> **About this task**
Set down, unchanged, the line holding "At what coordinates" and all lines that follow it to the end of the material, leaving pictures out.

***** Extracted records *****

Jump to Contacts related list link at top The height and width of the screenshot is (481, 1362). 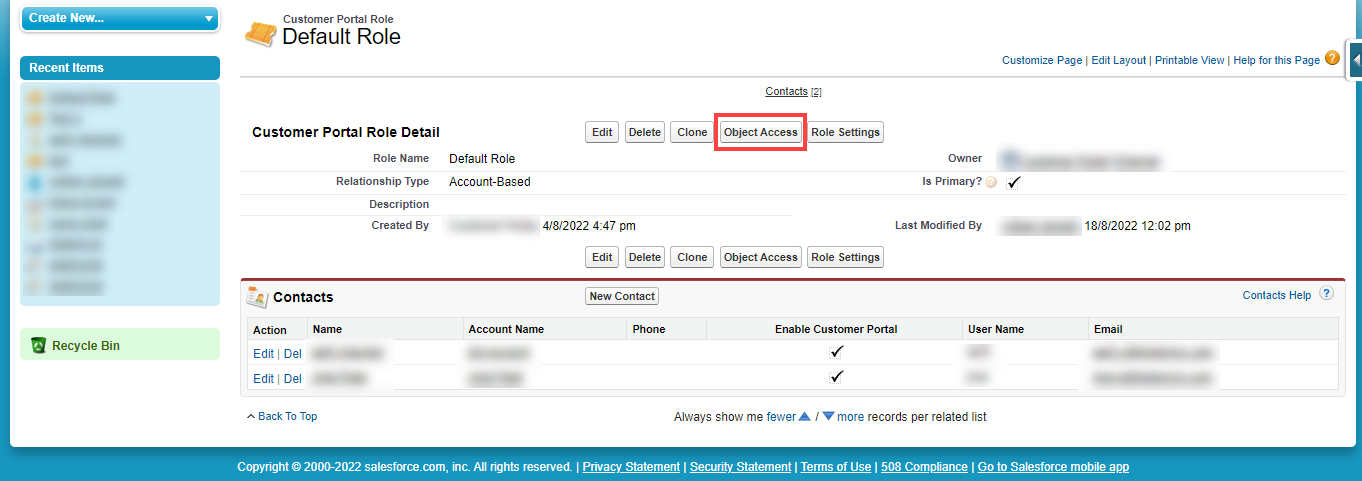pyautogui.click(x=786, y=91)
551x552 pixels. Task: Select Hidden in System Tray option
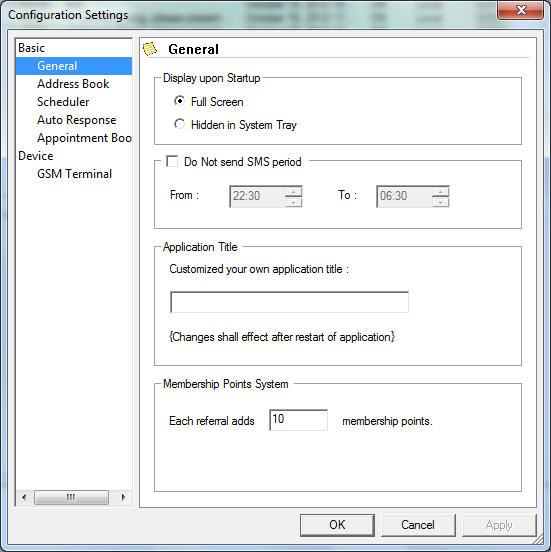point(180,124)
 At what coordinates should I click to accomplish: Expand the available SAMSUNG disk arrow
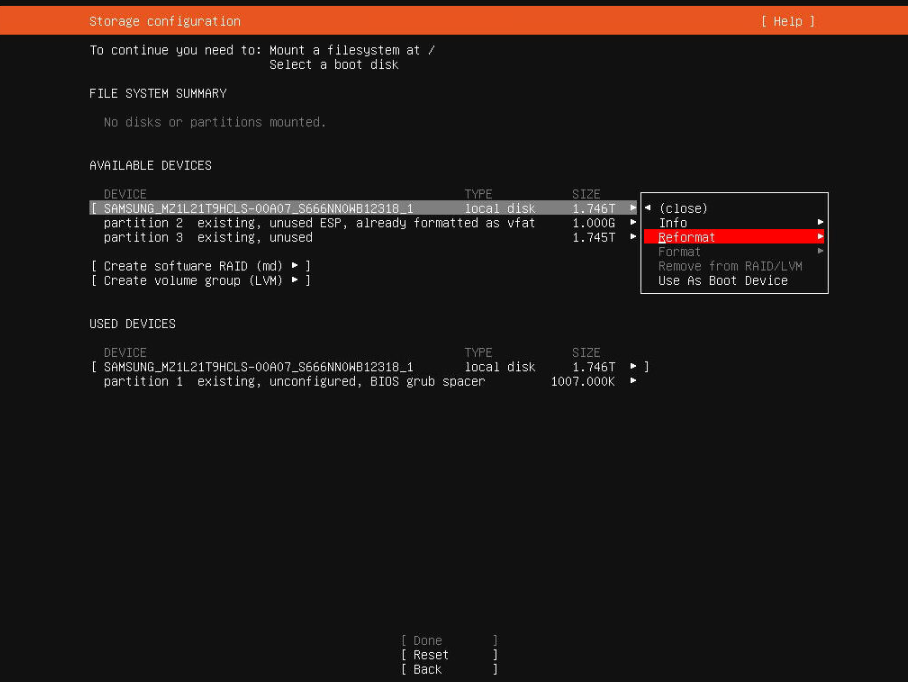click(x=633, y=208)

*****

> **Written solution**
 At what coordinates should I click to accomplish: Expand the available SAMSUNG disk arrow
click(x=633, y=208)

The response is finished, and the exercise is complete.